MNIST

Training a Neural Network on MNIST without a Deep Learning library

Implementation of a basic neural network for the recognition of the MNIST data set of handwritten digits

The neural network has been designed in order to process the MNIST data given as a raw 8bit pixel list from a csv file.

The reinforcement learning technique is implemented using the backpropagation algorithm with a stochastic gradient descent algorithm. The training data set is hereby divided into mini-batches, which are selected in a random fashion.

This project was inspired by the great online-book Neural Networks and Deep Learning by Michael Nielsen. I reimplemented the therein developed python implementations in C++. It has one hidden layer with an arbitrary number of hidden neurons that can be specified by the user.

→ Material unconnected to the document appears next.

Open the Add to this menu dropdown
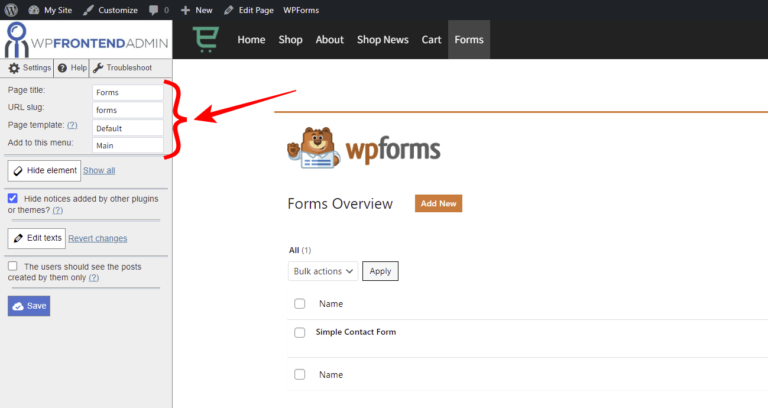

Additionally, I implemented the L2 regularization approach which reduces the risks of overfitting to the training data set, as well as the cross-entropy cost function.

Build requirements

Build

compile with provided makefile:

$ make

Usage

Run with

$ ./nnet path/to/training_file.csv path/to/validation_file.csv number_of_hidden_neurons

where the ‘training_file.csv’ contains training images and the ‘validation_file.csv’ contains validation images in order to detect the accuracy of the neural network. The number of neurons in the hidden layer is given as the last argument (A value of 30-60 is recommended)

The MNIST csv data set must be in a local directory.

Results

After 20 epochs, the neural network with 50 hidden neurons achieved an accuracy of ~90% on the validation data set, which is remarkable given its simple architecture.